The river once worshipped as Braj’s mother now resembles a sick, exhausted drain in several stretches. Pollution from Delhi and upstream cities drifts downstream into Braj. Black foam floats on the surface. The stench hangs heavy in the air. Toxic waste and untreated sewage have scarred the river’s soul. Devotees still perform evening aarti, but the river itself seems to be pleading for rescue.
There was a time when children learned to swim in the Yamuna’s gentle currents. Today, parents fear letting their children even approach the water. Disease lurks beneath the surface. Toxic chemicals poison the flow. In many villages, groundwater now carries dangerously high levels of fluoride and TDS. Silent illness spreads slowly through communities. Teeth decay prematurely. Kidney disorders are increasing. Typhoid and hepatitis have become disturbingly common.
Tourism has further intensified the burden.
Millions of pilgrims visit Braj every year. Hotels, guesthouses, restaurants, and sprawling new colonies continue to mushroom rapidly. Water demand has exploded. Yet water conservation still crawls at a snail’s pace. One question hangs heavily in the air: Is this truly development, or merely slow ecological suicide?
The failure of local leadership is now impossible to hide.
Attention remained focused on grand projects, ribbon cuttings, and photo opportunities. Meanwhile, critical tasks like reviving ponds, enforcing rainwater harvesting, protecting wetlands, and removing encroachments were quietly ignored. The drumbeats of development grew louder, even as the land beneath slowly dried to death.
And yet, hope has not vanished entirely.
In some villages, residents are collecting donations to restore old ponds. Environmental groups are working to revive ancient kunds. Young volunteers are planting trees and spreading awareness. Several NGOs are demanding compulsory rainwater harvesting and the construction of check dams before it becomes too late.
The real battle is not about pipelines. It is about mindset.

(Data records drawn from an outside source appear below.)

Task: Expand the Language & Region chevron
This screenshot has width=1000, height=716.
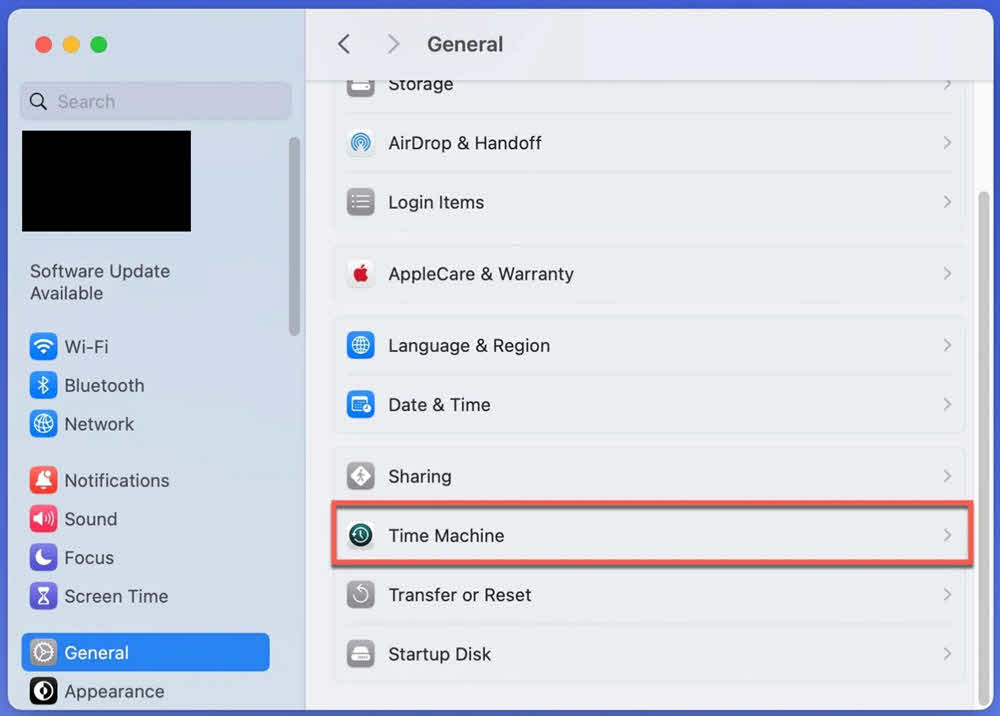Action: [x=946, y=345]
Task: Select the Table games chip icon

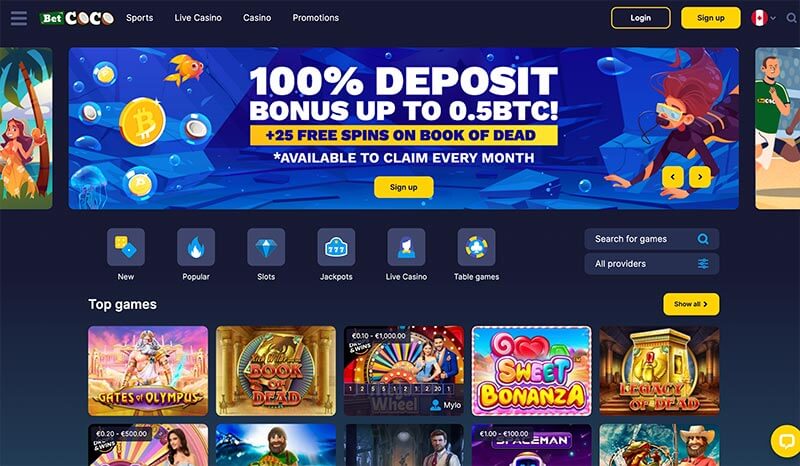Action: click(x=477, y=247)

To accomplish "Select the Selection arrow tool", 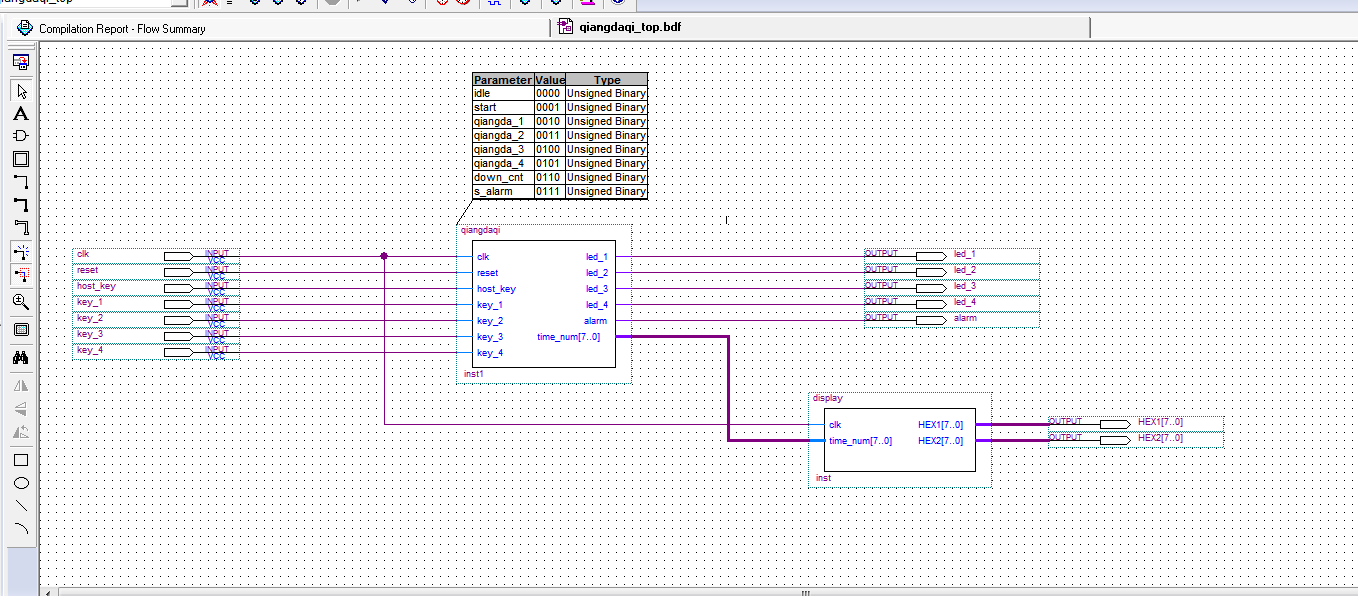I will [20, 91].
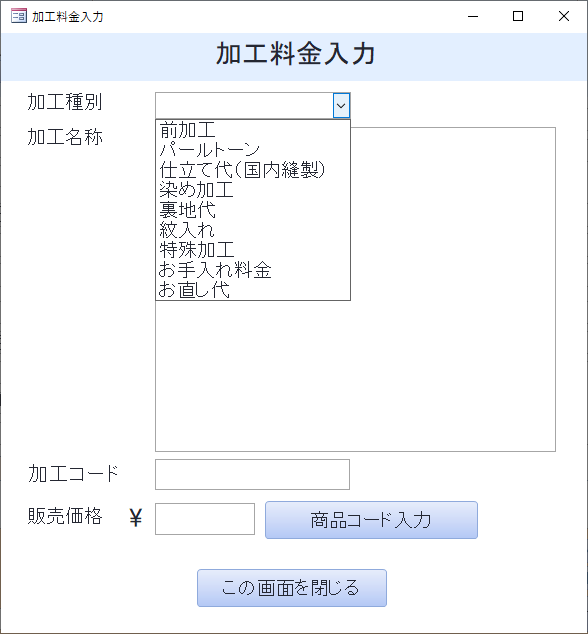Select the 紋入れ option
Image resolution: width=588 pixels, height=634 pixels.
pos(253,230)
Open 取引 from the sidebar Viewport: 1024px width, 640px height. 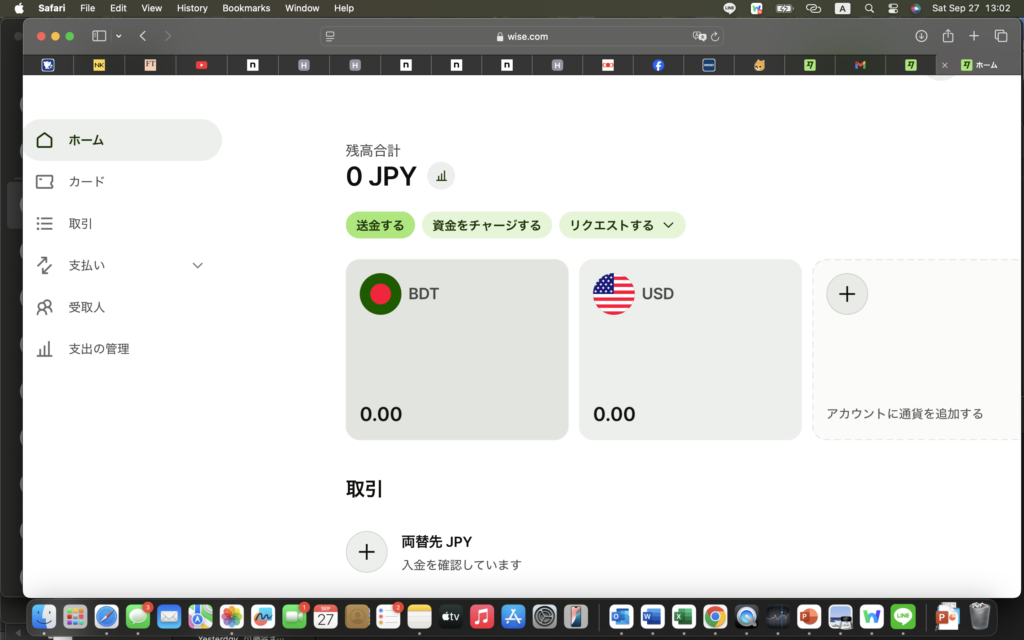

Until development walks hand in hand with nature, no scheme can remain sustainable. Glittering highways cannot quench thirst. Decorative riverfronts cannot refill empty aquifers.
Today, Braj is sending a warning to the entire nation.
If even the sacred land of Krishna can suffer such desperate thirst, then no city in India can claim to be safe. Nature may settle its accounts slowly, but when the reckoning arrives, it is ruthless.

The time has come for leaders to move beyond speeches and symbolism.
Save the ponds.
Revive the kunds.
Protect the wetlands.
Make rainwater harvesting compulsory.
Stop untreated sewage from entering the Yamuna.
Because this is no longer merely a question of development.
It is a question of survival itself.
And the cry rising from Braj today is painfully clear:
“Build your glittering projects later. First save our ponds, kunds, forests, gardens, and rivers.”